## TAREFA 1
Segundo o trecho sobre o poder corporativo e a eleição de Scott Brown, qual percentual dos eleitores Republicanos se disse "muito interessado" na eleição?
## TAREFA 2
Continue o trecho sobre o poder corporativo e a eleição de Scott Brown a partir da última frase apresentada.

Há um século, Woodrow Wilson, então um acadêmico, descreveu uma América na qual "grupos comparativamente pequenos de homens", gerentes corporativos, "exercem um poder e um controle sobre a riqueza e as operações empresariais do país", tornando-se "rivais do próprio governo".

Na realidade, esses "pequenos grupos" cada vez mais se tornaram os mestres do governo. A corte de Roberts dá a eles um escopo ainda maior.
A decisão de 21 de janeiro veio três dias após outra vitória da riqueza e do poder: a eleição do candidato Republicano Scott Brown para substituir o falecido Sen. Edward M. Kennedy, o "leão liberal" de Massachusetts. A eleição de Brown foi descrita como uma "onda populista" contra os elitistas liberais que concorrem ao governo.

Os dados da votação revelam uma história bem diferente.
Altos índices de presença de eleitores em ricos subúrbios, em contraposição aos baixos índices em áreas urbanas de maioria Democrática, ajudaram a eleger Brown. "Cinquenta e cinco por cento dos eleitores Republicanos afirmaram que estavam "muito interessados" na eleição," revelou a pesquisa do Wall St. Journal/NBC, "em comparação com 38 por cento dos Democratas".

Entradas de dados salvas

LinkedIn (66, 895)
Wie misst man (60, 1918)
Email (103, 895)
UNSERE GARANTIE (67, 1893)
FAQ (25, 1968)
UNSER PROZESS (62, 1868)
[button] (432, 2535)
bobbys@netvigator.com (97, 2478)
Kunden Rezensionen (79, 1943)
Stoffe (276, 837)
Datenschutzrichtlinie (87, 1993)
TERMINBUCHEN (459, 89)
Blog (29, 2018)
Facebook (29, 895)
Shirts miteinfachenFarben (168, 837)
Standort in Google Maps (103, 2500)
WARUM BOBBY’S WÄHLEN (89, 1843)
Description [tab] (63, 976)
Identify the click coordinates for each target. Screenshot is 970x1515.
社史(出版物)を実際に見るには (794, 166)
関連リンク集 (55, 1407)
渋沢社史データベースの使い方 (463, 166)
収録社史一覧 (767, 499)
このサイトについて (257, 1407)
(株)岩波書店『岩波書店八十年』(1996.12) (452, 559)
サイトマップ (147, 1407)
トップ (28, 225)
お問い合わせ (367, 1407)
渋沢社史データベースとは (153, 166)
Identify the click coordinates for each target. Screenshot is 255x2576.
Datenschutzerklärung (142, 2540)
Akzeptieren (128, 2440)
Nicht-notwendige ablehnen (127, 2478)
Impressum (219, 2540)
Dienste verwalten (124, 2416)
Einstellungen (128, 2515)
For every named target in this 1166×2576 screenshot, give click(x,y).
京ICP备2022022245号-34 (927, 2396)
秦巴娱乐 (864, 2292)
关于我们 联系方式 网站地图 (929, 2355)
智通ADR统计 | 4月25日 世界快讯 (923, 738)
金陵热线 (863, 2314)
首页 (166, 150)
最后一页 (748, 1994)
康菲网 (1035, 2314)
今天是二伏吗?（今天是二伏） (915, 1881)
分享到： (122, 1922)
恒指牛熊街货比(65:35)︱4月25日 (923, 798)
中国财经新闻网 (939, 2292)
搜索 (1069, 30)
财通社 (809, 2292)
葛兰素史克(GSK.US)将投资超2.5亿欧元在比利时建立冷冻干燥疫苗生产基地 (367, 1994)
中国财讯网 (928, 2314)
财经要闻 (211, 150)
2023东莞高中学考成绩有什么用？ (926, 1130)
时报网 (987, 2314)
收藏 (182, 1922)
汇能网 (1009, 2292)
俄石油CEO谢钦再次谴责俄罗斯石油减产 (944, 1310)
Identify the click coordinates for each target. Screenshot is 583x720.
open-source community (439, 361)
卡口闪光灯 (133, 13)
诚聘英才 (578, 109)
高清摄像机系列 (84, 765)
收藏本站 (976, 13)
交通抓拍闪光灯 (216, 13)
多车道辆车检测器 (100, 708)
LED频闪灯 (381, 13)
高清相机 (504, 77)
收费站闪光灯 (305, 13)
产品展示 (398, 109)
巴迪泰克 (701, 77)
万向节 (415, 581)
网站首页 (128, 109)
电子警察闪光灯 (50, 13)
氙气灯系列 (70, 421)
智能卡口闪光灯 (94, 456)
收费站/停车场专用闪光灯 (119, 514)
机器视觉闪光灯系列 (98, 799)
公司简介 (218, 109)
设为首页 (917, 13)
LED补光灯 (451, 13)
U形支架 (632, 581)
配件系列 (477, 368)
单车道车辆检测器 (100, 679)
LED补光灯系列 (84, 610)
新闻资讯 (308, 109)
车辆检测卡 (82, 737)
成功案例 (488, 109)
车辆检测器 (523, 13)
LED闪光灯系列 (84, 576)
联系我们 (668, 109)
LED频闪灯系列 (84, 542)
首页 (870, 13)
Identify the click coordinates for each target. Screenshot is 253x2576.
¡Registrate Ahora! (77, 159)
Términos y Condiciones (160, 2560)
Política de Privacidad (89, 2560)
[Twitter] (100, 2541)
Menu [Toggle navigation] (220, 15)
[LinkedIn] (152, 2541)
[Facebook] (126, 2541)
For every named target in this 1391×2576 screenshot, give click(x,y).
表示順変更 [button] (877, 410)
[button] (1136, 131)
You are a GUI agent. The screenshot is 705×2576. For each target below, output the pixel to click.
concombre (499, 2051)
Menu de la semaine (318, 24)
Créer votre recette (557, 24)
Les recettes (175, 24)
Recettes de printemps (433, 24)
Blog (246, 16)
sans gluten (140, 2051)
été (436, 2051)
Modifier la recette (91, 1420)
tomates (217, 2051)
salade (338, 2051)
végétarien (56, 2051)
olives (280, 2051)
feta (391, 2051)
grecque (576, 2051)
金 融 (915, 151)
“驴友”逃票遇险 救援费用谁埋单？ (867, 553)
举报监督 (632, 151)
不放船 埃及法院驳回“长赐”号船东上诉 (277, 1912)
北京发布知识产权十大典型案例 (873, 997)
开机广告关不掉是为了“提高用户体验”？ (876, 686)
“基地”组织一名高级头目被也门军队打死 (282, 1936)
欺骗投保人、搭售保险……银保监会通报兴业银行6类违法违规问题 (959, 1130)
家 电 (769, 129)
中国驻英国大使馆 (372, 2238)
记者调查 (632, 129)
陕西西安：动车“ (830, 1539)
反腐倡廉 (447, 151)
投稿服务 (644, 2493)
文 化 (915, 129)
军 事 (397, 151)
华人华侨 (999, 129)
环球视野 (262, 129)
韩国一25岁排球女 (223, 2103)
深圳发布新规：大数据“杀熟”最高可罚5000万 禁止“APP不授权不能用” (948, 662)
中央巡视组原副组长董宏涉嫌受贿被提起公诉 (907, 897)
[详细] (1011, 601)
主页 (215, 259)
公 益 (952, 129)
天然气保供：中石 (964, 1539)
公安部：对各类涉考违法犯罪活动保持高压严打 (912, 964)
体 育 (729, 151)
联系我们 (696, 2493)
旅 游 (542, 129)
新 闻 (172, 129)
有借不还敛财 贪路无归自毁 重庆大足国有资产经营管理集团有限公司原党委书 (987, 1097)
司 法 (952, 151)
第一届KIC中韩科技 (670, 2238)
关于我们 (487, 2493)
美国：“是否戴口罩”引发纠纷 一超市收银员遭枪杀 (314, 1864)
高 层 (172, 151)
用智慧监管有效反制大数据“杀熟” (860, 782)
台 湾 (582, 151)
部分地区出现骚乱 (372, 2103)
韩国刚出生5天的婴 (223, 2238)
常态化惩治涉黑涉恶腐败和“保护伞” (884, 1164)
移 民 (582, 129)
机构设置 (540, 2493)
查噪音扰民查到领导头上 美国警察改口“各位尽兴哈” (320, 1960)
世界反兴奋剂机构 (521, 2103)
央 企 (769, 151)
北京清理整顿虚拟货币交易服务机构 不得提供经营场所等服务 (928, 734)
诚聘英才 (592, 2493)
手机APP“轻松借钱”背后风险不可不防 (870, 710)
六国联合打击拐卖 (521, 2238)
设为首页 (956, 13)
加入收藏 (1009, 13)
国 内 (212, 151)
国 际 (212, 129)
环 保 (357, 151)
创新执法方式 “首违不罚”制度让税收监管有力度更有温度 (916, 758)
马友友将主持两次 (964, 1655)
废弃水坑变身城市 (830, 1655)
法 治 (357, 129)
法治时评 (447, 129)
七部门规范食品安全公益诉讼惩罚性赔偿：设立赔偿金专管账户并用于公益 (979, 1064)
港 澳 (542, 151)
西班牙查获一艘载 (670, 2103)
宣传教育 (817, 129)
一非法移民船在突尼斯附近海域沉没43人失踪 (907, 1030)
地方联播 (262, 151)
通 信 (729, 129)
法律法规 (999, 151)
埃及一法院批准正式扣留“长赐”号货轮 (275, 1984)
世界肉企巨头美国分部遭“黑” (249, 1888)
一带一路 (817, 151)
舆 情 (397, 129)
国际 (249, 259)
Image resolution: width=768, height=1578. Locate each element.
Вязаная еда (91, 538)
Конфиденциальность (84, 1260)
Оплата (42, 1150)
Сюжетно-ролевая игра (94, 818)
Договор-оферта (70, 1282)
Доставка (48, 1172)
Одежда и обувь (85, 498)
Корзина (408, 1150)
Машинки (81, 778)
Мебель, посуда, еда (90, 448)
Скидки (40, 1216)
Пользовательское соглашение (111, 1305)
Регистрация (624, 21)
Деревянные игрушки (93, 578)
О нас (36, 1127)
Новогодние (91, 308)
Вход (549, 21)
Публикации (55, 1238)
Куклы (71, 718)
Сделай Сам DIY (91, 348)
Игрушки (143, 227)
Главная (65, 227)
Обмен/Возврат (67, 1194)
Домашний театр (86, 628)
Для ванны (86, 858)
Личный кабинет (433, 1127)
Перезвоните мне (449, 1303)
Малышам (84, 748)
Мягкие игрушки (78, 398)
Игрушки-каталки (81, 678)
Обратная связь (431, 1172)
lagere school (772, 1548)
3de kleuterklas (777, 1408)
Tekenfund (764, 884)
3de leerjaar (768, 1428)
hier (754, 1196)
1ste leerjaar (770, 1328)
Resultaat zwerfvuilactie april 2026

## RESPOSTA ESCRITA 1
Cinquenta e cinco por cento.

## RESPOSTA ESCRITA 2
Assim, os resultados foram, na verdade, uma insurreição contra as políticas do Presidente Obama: para os ricos, ele não estava fazendo o suficiente para enriquecê-los ainda mais, enquanto que para os setores mais pobres, ele estava fazendo muito para atingir tal objetivo.

A raiva popular é muito compreensível, dado que os bancos estão crescendo, graças aos pacotes, enquanto o desemprego já chegou a 10 por cento.

Na produção, um em cada seis está sem trabalho - o mesmo nível de desemprego que ocorreu durante a Grande Depressão. Com a crescente financialização da economia e com o esvaziamento da indústria produtiva, as perspectivas são desanimadoras em relação à recuperação dos tipos de empregos que foram perdidos.

Brown se apresentou como o 41° voto contra o plano de assistência à saúde - ou seja, o voto que poderia solapar a regra da maioria no Senado dos EUA.

É verdade que o programa de assistência à saúde de Obama foi um fator decisivo na eleição de Massachusetts. As manchetes estão corretas quando relatam que o público está se voltando contra o programa.

Os números da pesquisa explicam o motivo: a lei não vai muito longe. A pesquisa realizada pelo Wall St. Journal/NBC descobriu que a maioria dos eleitores desaprova a gestão da assistência à saúde, tanto dos Republicanos quanto de Obama.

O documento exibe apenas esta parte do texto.